Individual Counseling

Individual counseling is provided by licensed psychologists, licensed professional counselors or advanced unlicensed trainees under the close supervision of our licensed staff.

On this page, we provide information to help you decide if you would benefit from counseling and to provide information about how to make an appointment. Specifically, on this page, we provide information about:

Common Issues Discussed in Counseling
How do I know if I should seek counseling?
Making an Appointment

If you are seeking counseling for an urgent situation that you believe requires immediate attention, please go here.

Common Issues Discussed in Counseling

The reasons students seek services vary, ranging from day-to-day concerns to depression, eating disorders, substance use/abuse, and anxiety. Below is a list of specific concerns that students often experience:

  • Loneliness/Isolation
  • Anxiety/Persistent Worry/Panic Attacks
  • Family Issues
  • Academic Performance
  • Eating Disorders
  • Sexual Orientation
  • Gender Identity
  • Learning Disorders
  • Relationships/Intimacy Issues
  • Depression/Apathy
  • Feeling overwhelmed and stressed
  • Anger
  • Self-esteem
  • Alcohol/Substance Use/Abuse
  • Suicidal thoughts or feelings
  • Life transition
  • Difficulty sleeping
  • Identity concerns/confusion
  • Sexual assault/Rape
  • Grief/Loss
  • Trauma/Abuse

How do I know if I should seek counseling?

Maybe you are wondering, "Is this problem significant enough to get help?" You do not need to have a serious problem in order to seek services. For instance, you may simply want to strengthen your skills for handling stress or talk over a dilemma or question. Here are some tips to help you decide whether to make an appointment with one of our therapists:

It is a good idea to seek services if:

  • you are feeling sad, anxious, overwhelmed, angry or otherwise distressed and those feelings are interfering with your ability to focus on school
  • you are thinking of suicide or of hurting someone else
  • you feel sad or hopeless frequently, or for many days in a row
  • you feel your alcohol or drug use is more than you would like or is interfering with school, your relationships or making plans for your future
  • thinking about eating, not eating, or becoming or staying thin absorbs a great deal of your time
  • you are having trouble making friends or fitting in; or being in social settings makes you nervous
  • you have been taking a medication for a psychological condition such as depression, but it is either not working, giving you a problem or you are thinking of not taking it
  • you have recently experienced a loss, i.e., a death of a family member or close friend or a significant break-up


Making an Appointment

Call the Counseling Center at 909-748-8108 or come in person (Student Development Center, Lower Level Armacost Library) to make an initial appointment. The administrative assistant will help you find the first available appointment. She will not ask the details of your situation or your reason for seeking counseling. She will ask for your student ID number, date of birth, and telephone number. If you believe your situation requires immediate attention, let our administrative assistant know that you believe you need an urgent appointment. Find more details about urgent situations here.

Please arrive 15 minutes prior to your scheduled appointment in order to complete your initial appointment paperwork, including a short computer questionnaire. These forms are important as they provide information to the therapist so that the focus of your first appointment can be on clarifying your concerns, needs, and goals for therapy.
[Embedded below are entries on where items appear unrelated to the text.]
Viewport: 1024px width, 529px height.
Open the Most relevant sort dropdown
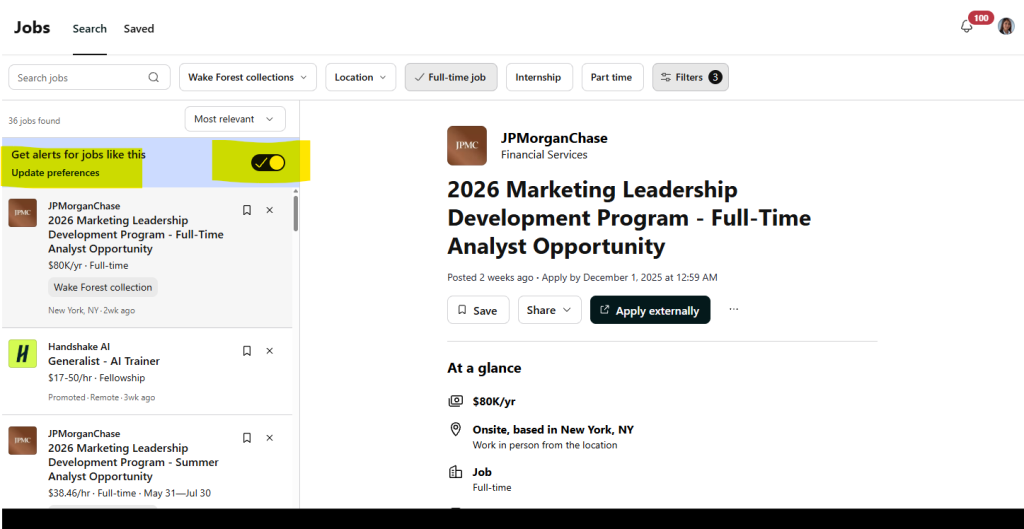pyautogui.click(x=235, y=119)
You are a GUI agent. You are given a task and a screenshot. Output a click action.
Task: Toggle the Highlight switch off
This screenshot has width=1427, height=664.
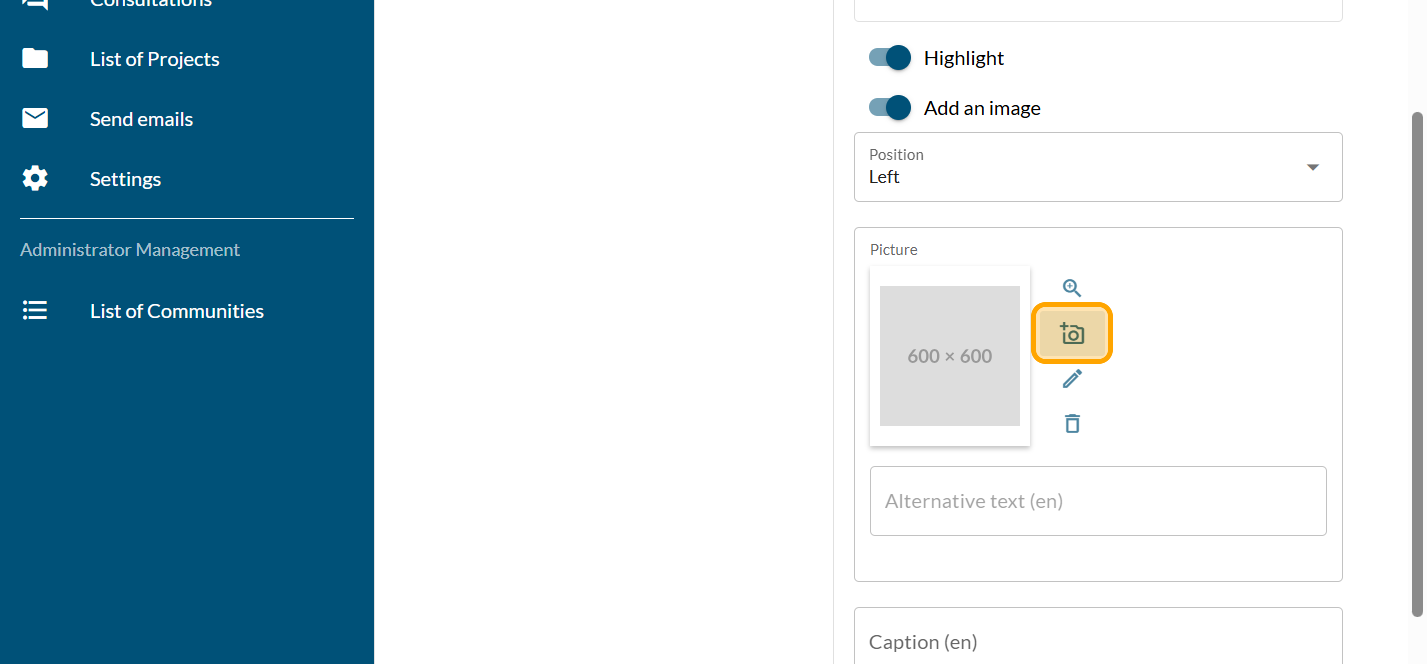(890, 58)
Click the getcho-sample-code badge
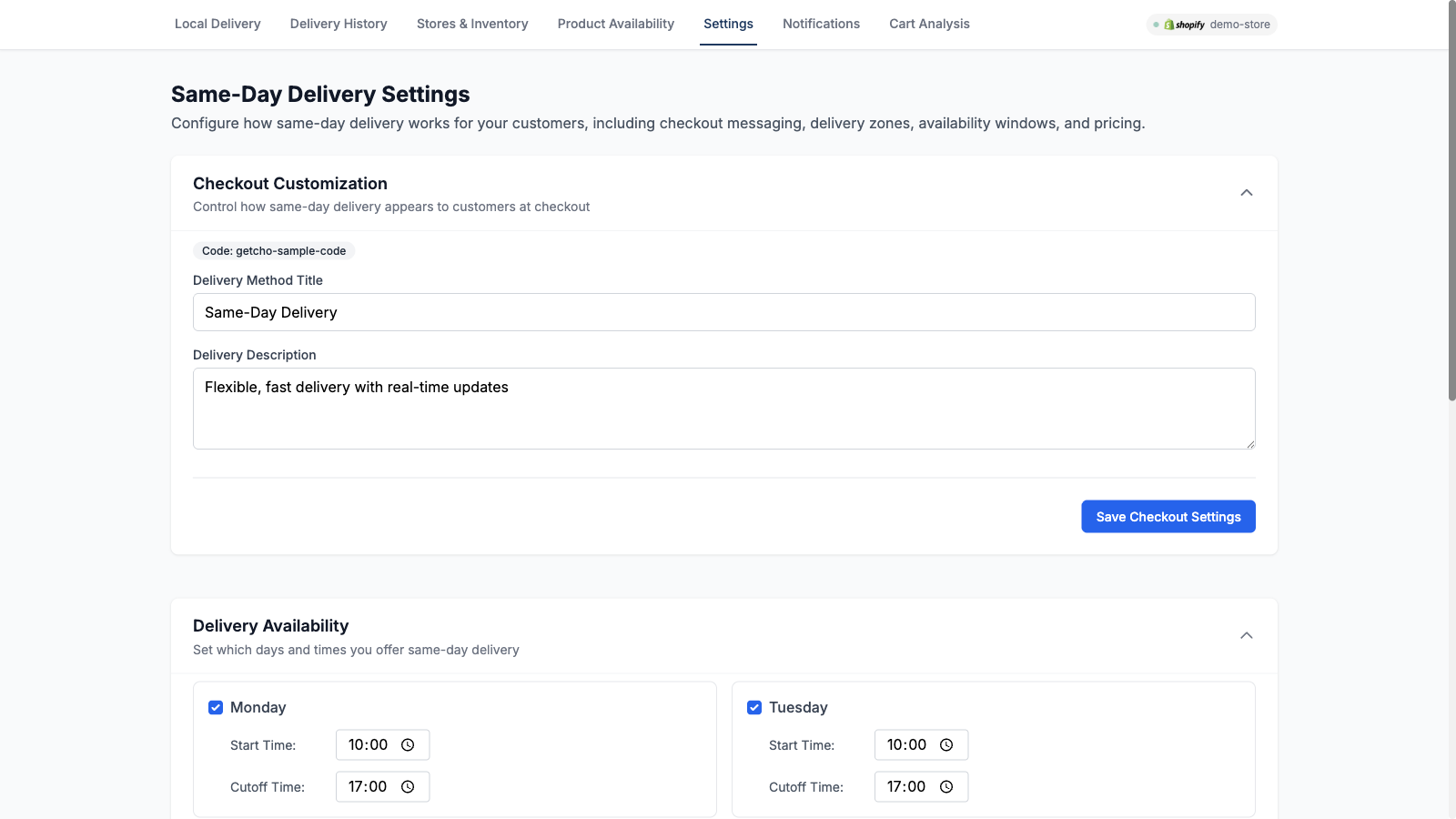Screen dimensions: 1456x819 tap(273, 250)
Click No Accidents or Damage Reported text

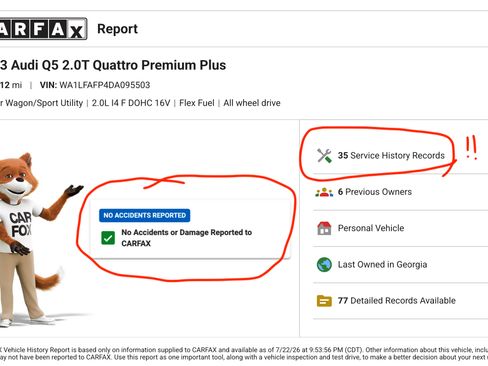(x=186, y=238)
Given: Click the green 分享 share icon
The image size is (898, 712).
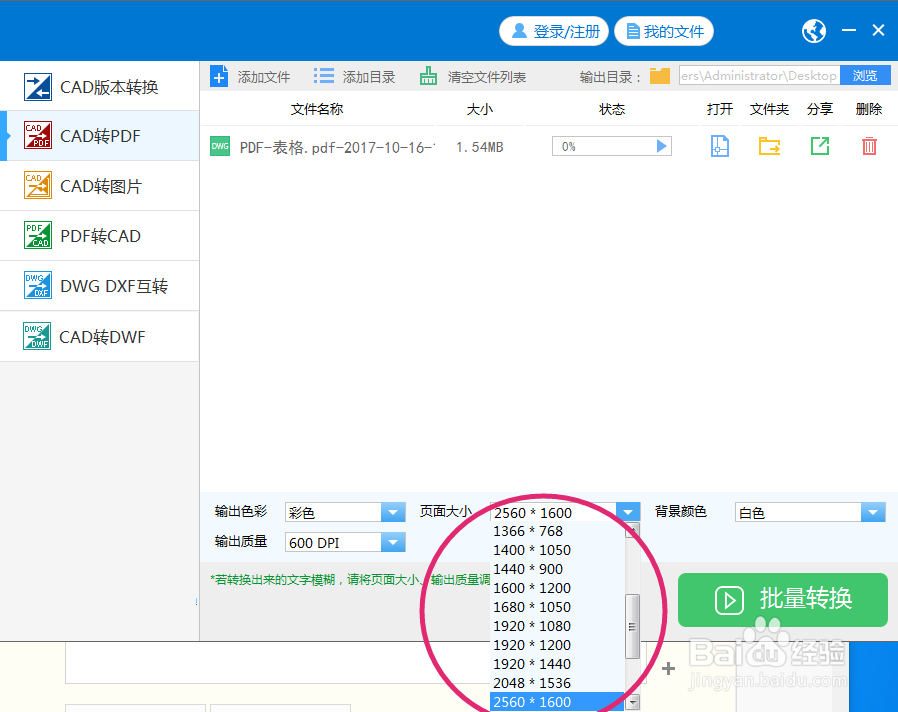Looking at the screenshot, I should point(819,145).
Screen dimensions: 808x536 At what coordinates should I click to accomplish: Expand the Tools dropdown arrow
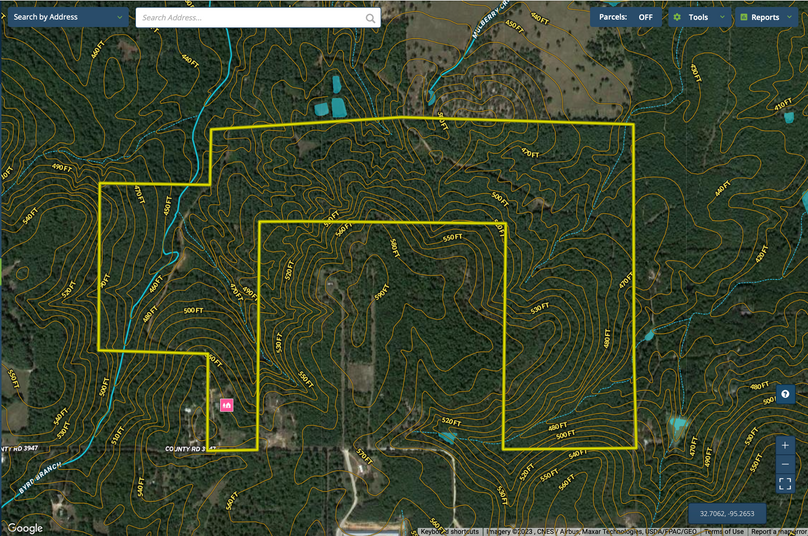(721, 17)

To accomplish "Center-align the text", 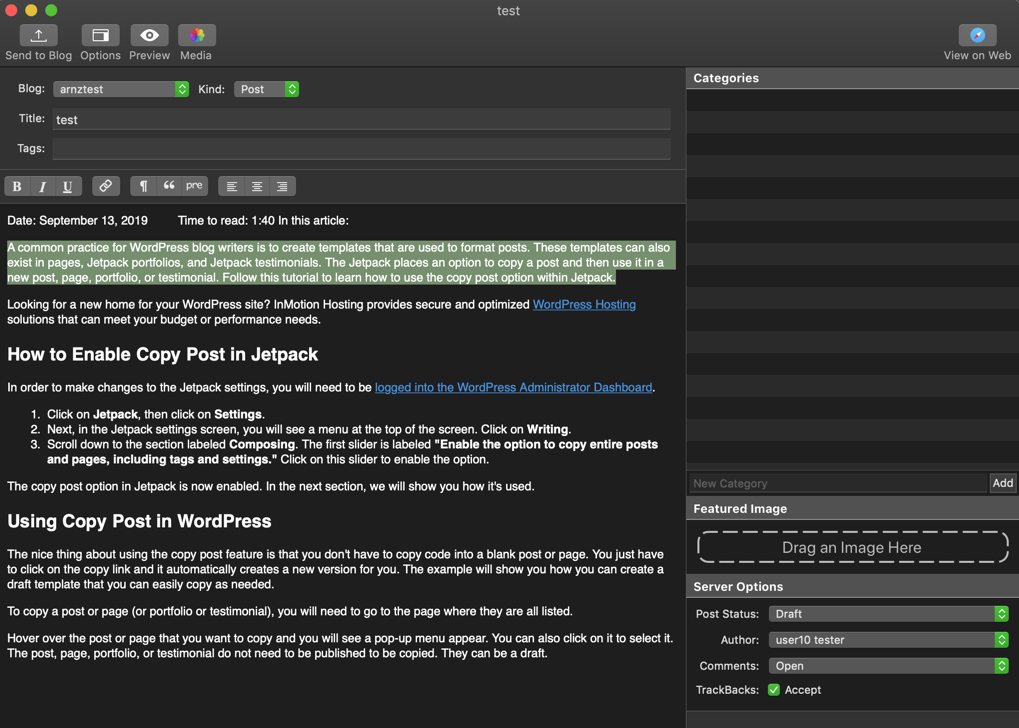I will [257, 186].
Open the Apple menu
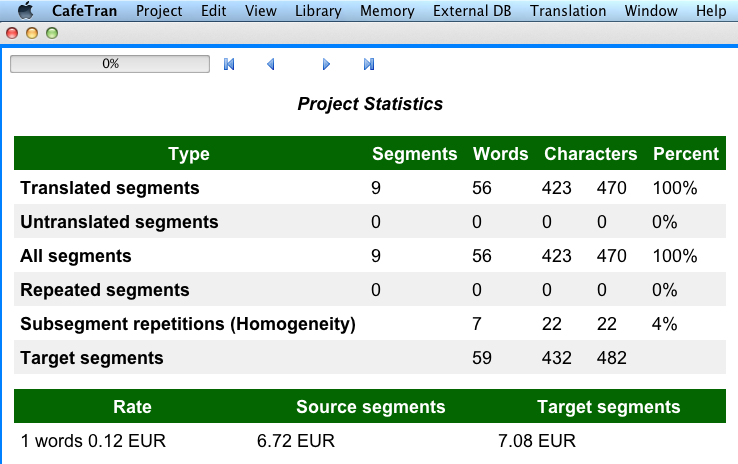This screenshot has width=738, height=464. (x=25, y=11)
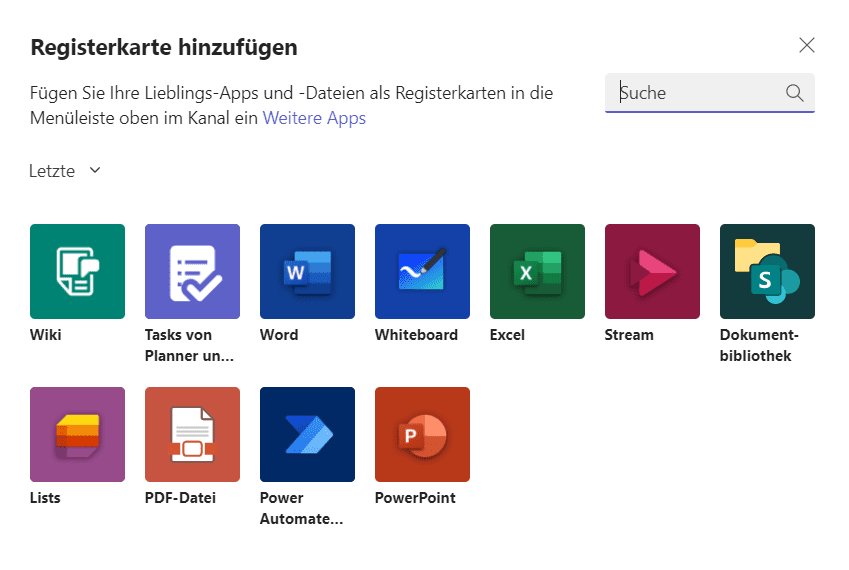The width and height of the screenshot is (849, 570).
Task: Pick the Whiteboard app icon
Action: [422, 271]
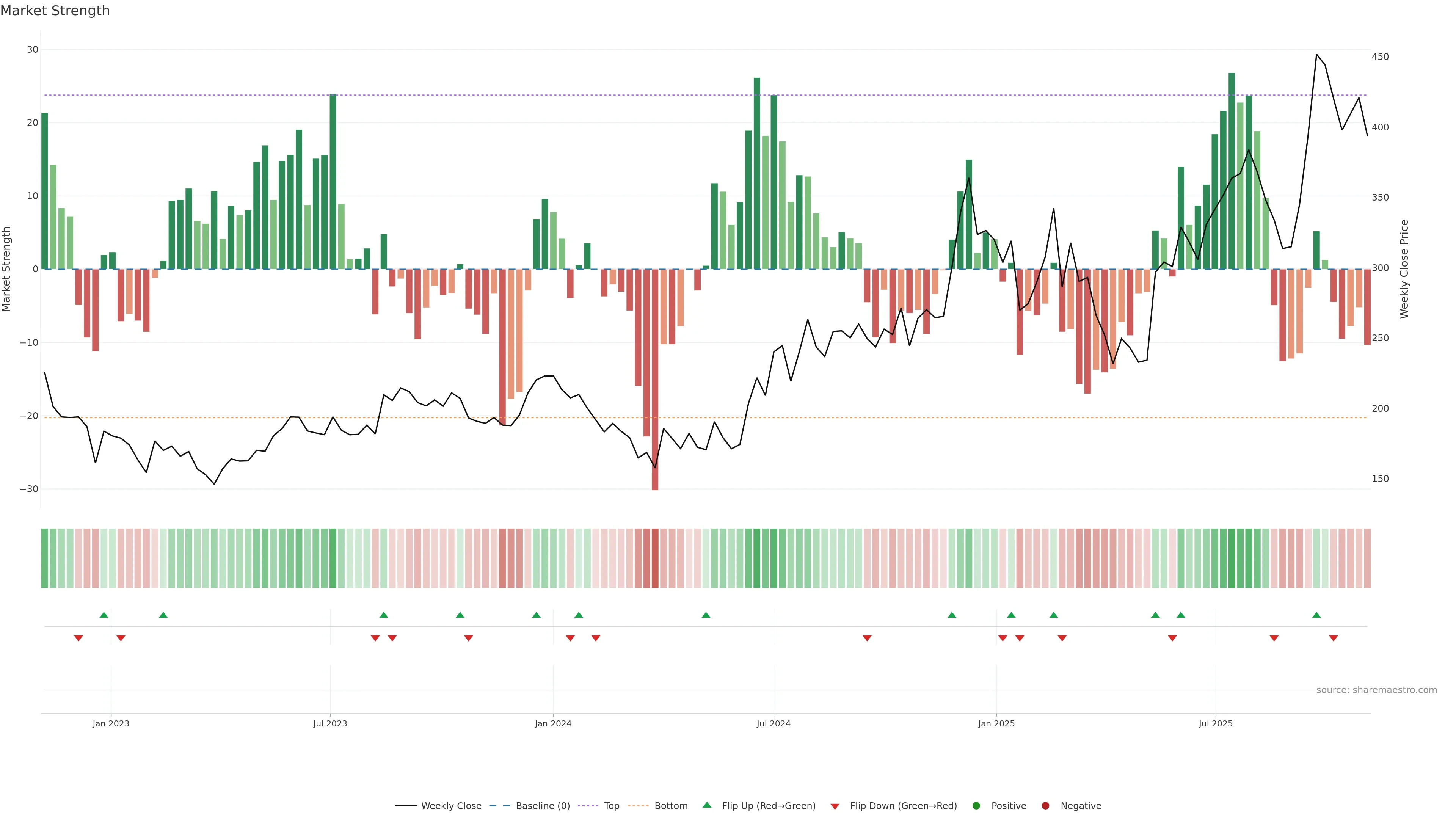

The initial appointment is often an information gathering appointment rather than a therapy session. The appointment is about 45 minutes and you will meet with one of our clinicians, i.e., a licensed psychologist, licensed professional counselor, or an advanced and your therapist will ask many questions to gather the information to determine how best to help you. Once you have begun ongoing therapy, if that is what you decide to do, the sessions will be less focused on information gathering. Based on your discussion, your therapist will talk with your about options best suited for you. Options include being seen by the therapist for short term individual therapy, participating in one of the Counseling Center's groups, or being referred to a provider outside the Counseling Center to better meet your needs. The therapist may also identify additional resources on campus or off campus to help you. Finally, your therapist may suggest a consultation with a psychiatrist and will discuss how to set that up. This is especially true if you are already taking psychiatric medication and seem to be having an issue with the medication, i.e., it no longer feels as though it is effective or the side effects have interfered with your functioning.

Following your initial appointment, you may decide to take no further action. You are not obligated to start therapy after attending an initial appointment. It is also possible that you will resolve your concerns to your satisfaction in this first visit so no further action is required.